Director-Infrastructure Engineering

Phoenix, AZFull-timePosted Jun 25, 2026

As part of our diverse tech team, you can architect, code and ship software that makes us an essential part of our customers’ digital lives. Here, you can work alongside talented engineers in an open, supportive, inclusive environment where your voice is valued, and you make your own decisions on what tech to use to solve challenging problems. American Express offers a range of opportunities to work with the latest technologies and encourages you to back the broader engineering community through open source. And because we understand the importance of keeping your skills fresh and relevant, we give you dedicated time to invest in your professional development.

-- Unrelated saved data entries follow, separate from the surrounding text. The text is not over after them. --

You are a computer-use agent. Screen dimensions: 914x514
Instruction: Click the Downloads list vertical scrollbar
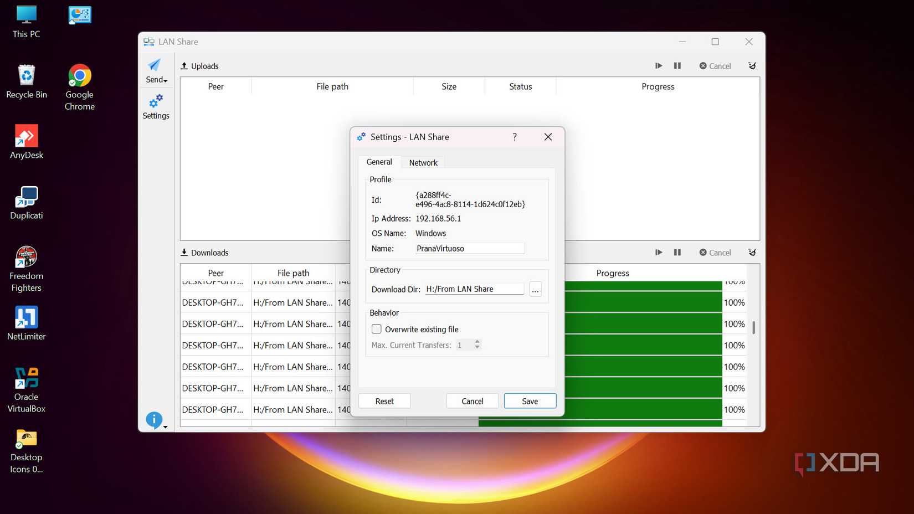(753, 327)
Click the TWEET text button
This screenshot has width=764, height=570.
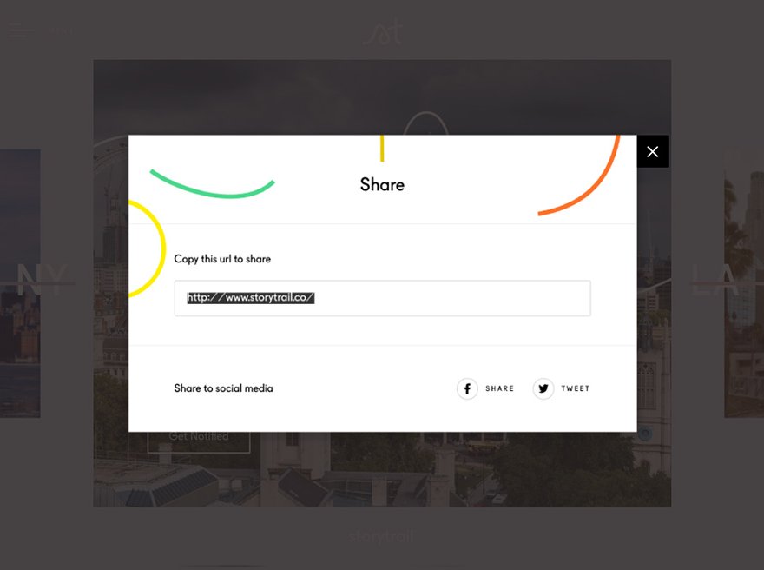click(x=575, y=388)
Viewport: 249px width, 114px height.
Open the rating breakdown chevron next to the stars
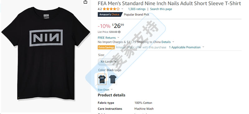pyautogui.click(x=122, y=9)
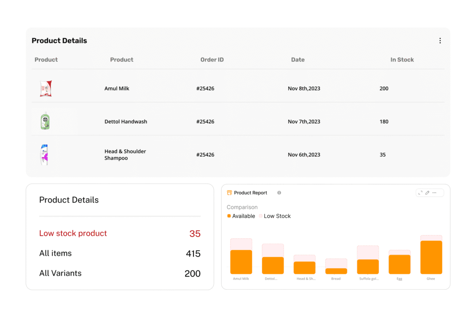
Task: Open the Product Report more options ellipsis
Action: pos(435,192)
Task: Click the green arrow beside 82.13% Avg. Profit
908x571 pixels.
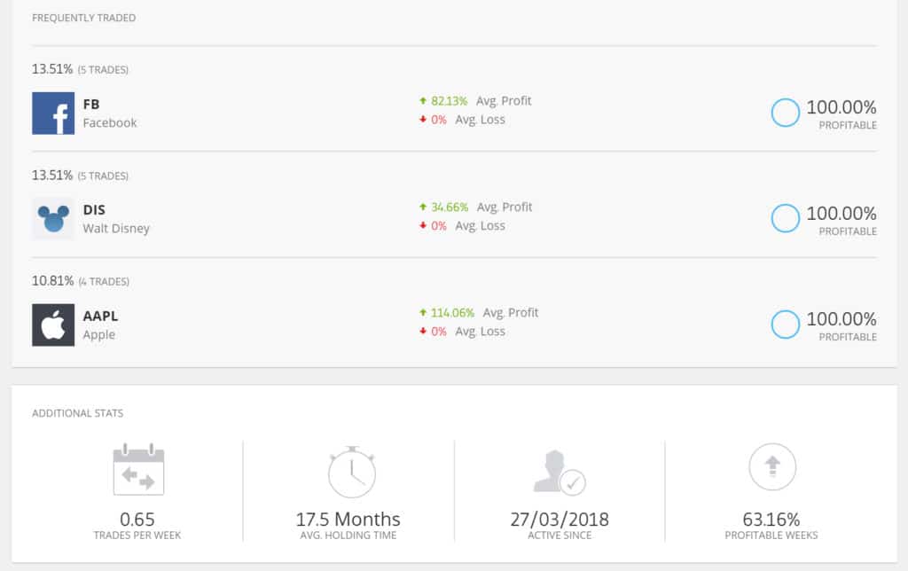Action: (423, 101)
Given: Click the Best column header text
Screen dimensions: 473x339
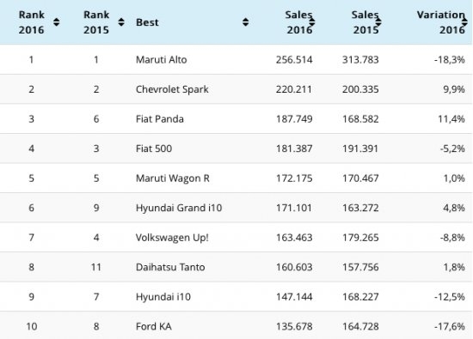Looking at the screenshot, I should [x=147, y=22].
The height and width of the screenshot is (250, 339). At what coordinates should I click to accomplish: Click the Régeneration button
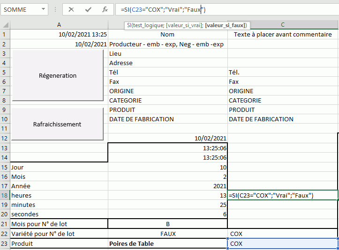click(57, 75)
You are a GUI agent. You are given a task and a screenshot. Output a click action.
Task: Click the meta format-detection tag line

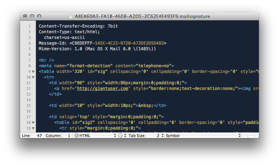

Find your place in technology on #TeamAmex.

American Express Platform Services team is looking for innovators to help us build world-class applications, Cloud platforms and infrastructure supported by integrated CICD, Observability and security capabilities.

The Director Infrastructure Engineering - Head of Private Cloud (OpenShfit, IAC, Data Middleware Services) Operations – US is responsible for leading the strategy, execution, and continuous improvement of cloud operations across OpenShift, Redis, Kafka, Elasticsearch, Terraform and other platform services. This role ensures secure, reliable, scalable, and cost-effective cloud environments that support enterprise applications and digital transformation initiatives.

The ideal candidate combines strong technical depth in cloud infrastructure with operational excellence, financial governance (FinOps), DevOps, Site Reliability Engineering, automation leveraging GenAI/AgenticAI, and people leadership.

Key Responsibilities:

Cloud Operations Leadership

Lead and manage Private Cloud operations for production and non-production environments.
Establish and enforce operational standards, SLAs, and SLOs.
Drive incident, problem, and change management processes.
Ensure high availability, performance, and resilience of cloud platforms.

Cloud Infrastructure & Reliability

Oversee infrastructure design, deployment, monitoring, and optimization.
Implement Infrastructure as Code (IaC) using Terraform
Drive SRE principles including reliability engineering and automation.
Manage Disaster Recovery, and business continuity strategies.

Automation & DevOps Enablement

Champion automation-first operational models.
Leverage GenAI/AgenticAI to automate common platform operations including customer support
Integrate CI/CD pipelines with cloud infrastructure.
Reduce manual operational overhead through scripting and tooling.
Enable platform engineering capabilities for internal teams.

Financial Governance

Own cloud cost management, forecasting, and optimization.
Implement tagging standards and chargeback/showback models.
Drive cost-efficiency initiatives across workloads.

Vendor & Stakeholder Management

Manage relationships with Service providers
Collaborate with application teams, architecture, security, and enterprise IT.
Support cloud migration and modernization programs.

Team Leadership & Development

Build, mentor, and retain high-performing cloud operations teams.
Define hiring strategy and succession planning.
Establish performance metrics and career development plans.
Foster a culture of accountability, innovation, and continuous improvement.

Bachelor’s degree in Computer Science, Engineering, or related field (Master’s preferred).
8+ years of experience in Platform Engineering & Operations, API Support or Site Reliability Engineering (SRE), with a proven track record of leading teams in managing large-scale cloud infrastructure with a focus on reliability and resilience.
Deep hands-on experience with any Kubernetes platform(multi-cloud preferred).
Strong experience with:
- Infrastructure as Code (Terraform, CloudFormation, ARM)
- Container platforms (OpenShift/Kubernetes)
- Monitoring tools (Prometheus, OTEL, LOKI)
- CI/CD pipelines (Jenkins, GitHub Actions)
Strong understanding of cloud networking, security, and architecture.
Experience managing large-scale, mission-critical production environments.
Proven experience in financial management and cloud cost optimization.
Relevant certifications preferred
Experience with DevOps practices and methodologies, including CI/CD pipelines, configuration management, and infrastructure as code.
Experience in leveraging GenAI and AgenticAI in automation and self-healing of platforms
Experience with observability tools such as Prometheus, Splunk, ELK, Dynatrace.
Strong analytical and problem-solving skills, with the ability to troubleshoot complex issues and drive resolution in a fast-paced environment.
Excellent communication and leadership skills, with the ability to effectively collaborate with cross-functional teams and influence decision-making at all levels of the organization.

Employment eligibility to work with American Express in the United States is required as the company will not pursue visa sponsorship for these positions.